— START OF Records shown —

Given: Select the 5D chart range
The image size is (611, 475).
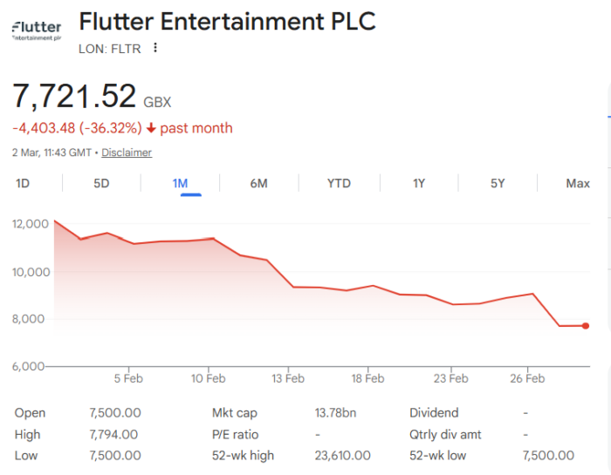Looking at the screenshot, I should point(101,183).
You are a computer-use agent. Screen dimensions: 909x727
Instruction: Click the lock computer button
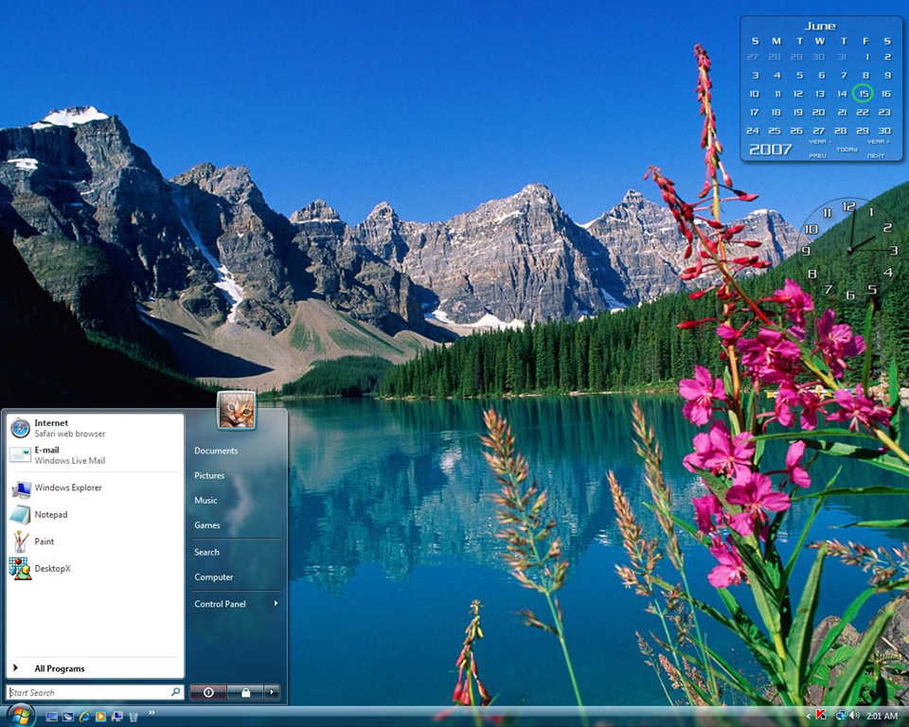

— END OF Records shown —

Work to do -> Return every line of the data above unchanged and in the same order, leaving out the pictures.

Response to this task ->
Given: Select the 5D chart range
The image size is (611, 475).
Looking at the screenshot, I should point(101,183).
You are a computer-use agent. Screen dimensions: 909x727
Instruction: Click the lock computer button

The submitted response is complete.